Born in Donegal, Ireland, Gallagher served 22 years in Japan before moving to Rochester, Minn., on a religious visa in 1996 to work with alcohol addiction. It was there that he met the Most Rev. Robert Carlson, then the bishop of the Sioux Falls diocese, who invited him to lead churches in eastern South Dakota.
"I thought I was going to go back to Japan ... but then I fell in love with De Smet," he said. "It's a very simple way of life, a place where people are important.

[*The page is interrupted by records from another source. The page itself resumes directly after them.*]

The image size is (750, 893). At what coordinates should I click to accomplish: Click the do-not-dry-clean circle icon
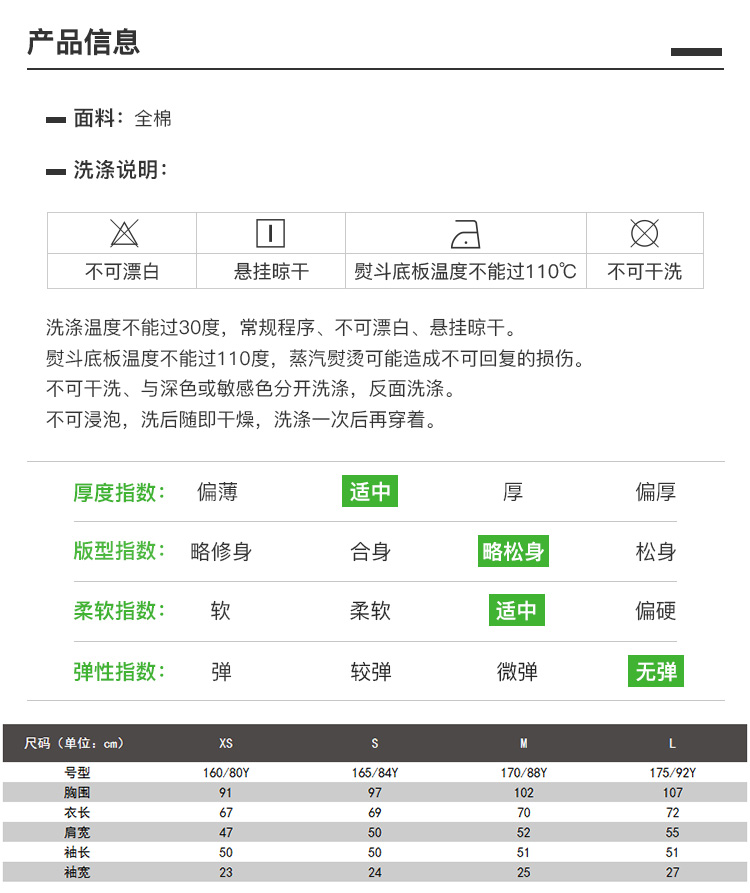(x=645, y=234)
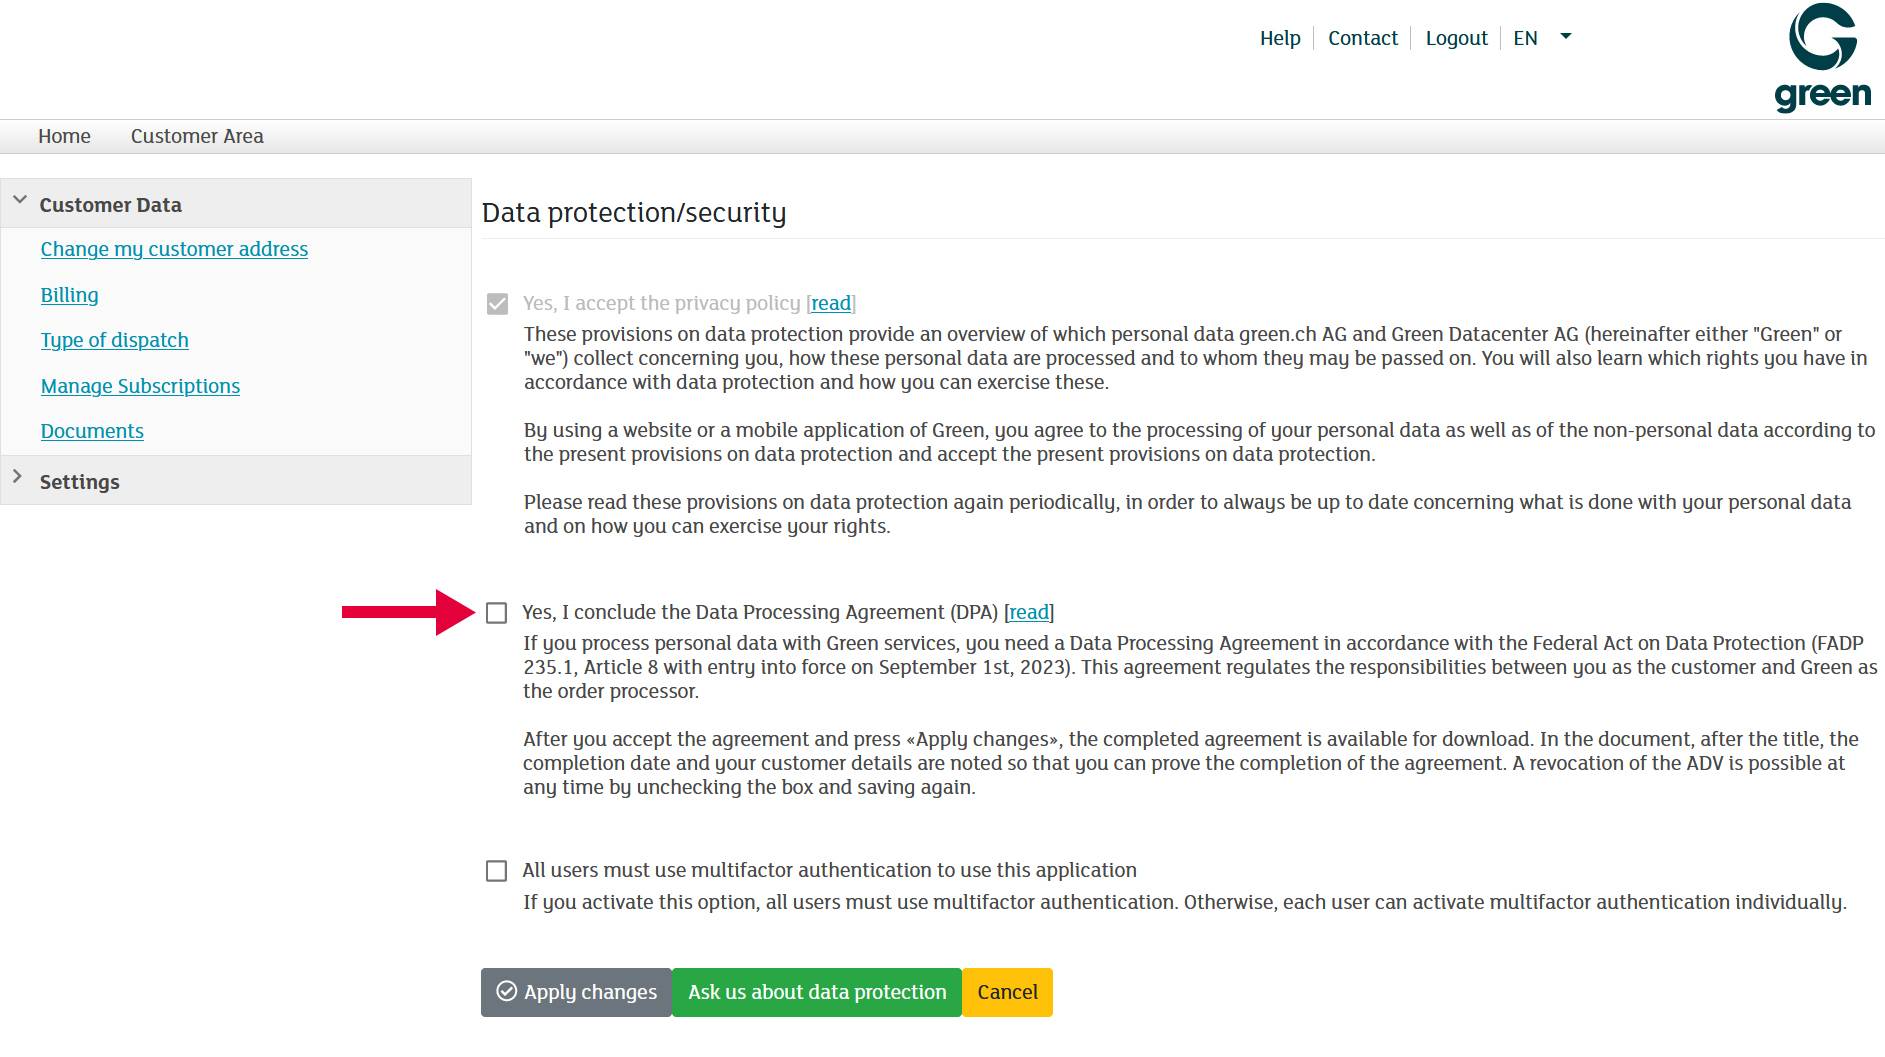Viewport: 1885px width, 1057px height.
Task: Click the green logo icon
Action: [x=1822, y=57]
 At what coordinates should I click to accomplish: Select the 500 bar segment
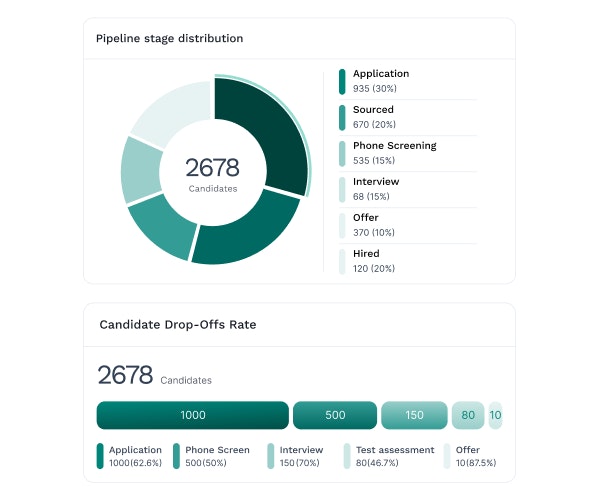point(335,415)
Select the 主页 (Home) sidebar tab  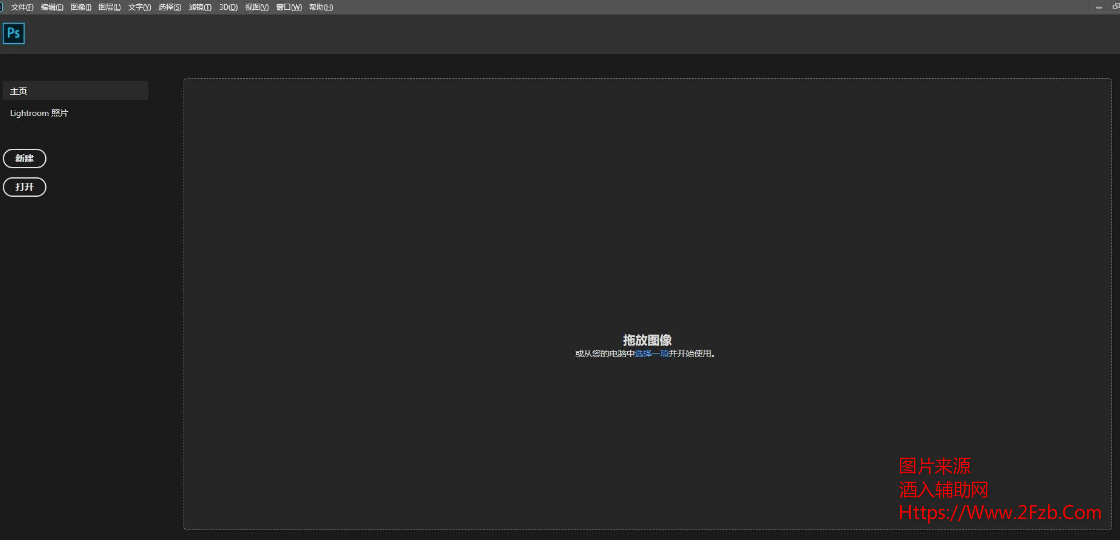[75, 91]
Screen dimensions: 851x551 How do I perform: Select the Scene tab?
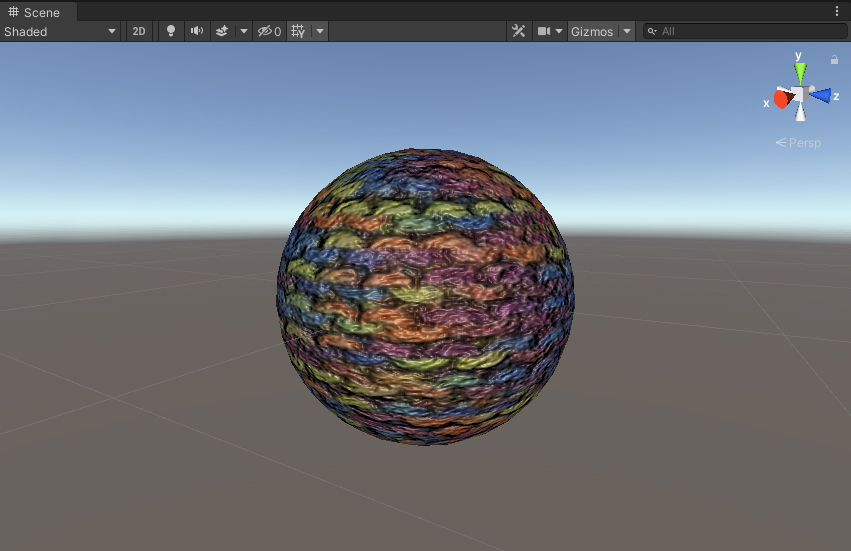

I never expected to find that in the United States."Gallagher applied for permanent residency in 2001 and was told in 2003 that his green card was on the way.
But in February 2006, a lawyer handling his application told him it was denied. Gallagher thinks it's because his work visa expired while he waited for an answer.
A technical violation of the law brings the weight of the federal government down on a man who made a good faith effort to follow that law and is clearly no threat to the public. Meanwhile, scores of illegals who are actually dangerous pour over the border and wander the streets with the immigration service in complete ignorance.
The good. Apparently, FEMA is doing an excellent job responding to Midwestern floods.
Up and down the Big Muddy, the Federal Emergency Management Agency is being commended for responding quickly and surely.
"The lessons we learned from Katrina we've taken very seriously," said Glenn Cannon, FEMA assistant administrator for disaster operations. He added: "We've changed the way we do business. We don't wait to react."
After Katrina devastated the Gulf Coast in 2005, FEMA came into New Orleans late and unprepared, and soon became a symbol of government bungling. President Bush's compliment to FEMA Director Michael D. Brown—"Brownie, you're doing a heckuva job!"—became a big joke.
Now, storms and flooding in the upper Midwest have left 24 people dead, driven tens of thousands from their homes and caused billions in damage.
After the rain started falling in early June, FEMA arrived with 13 million sandbags to pile onto the levees, 200 generators, and 30 trucks to haul off debris. Across the upper Midwest, the agency has delivered nearly 3.6 million liters of water and 192,000 ready-to-eat meals. About 650 inspectors are working in Iowa, Indiana and Wisconsin alone.
Here is an all too rare story of a bureaucracy learning from its mistakes and actually serving the people better. George Bush, who took heaps of scorn over the Katrina debacle, will surely wait in vain for any praise over the recent success of FEMA.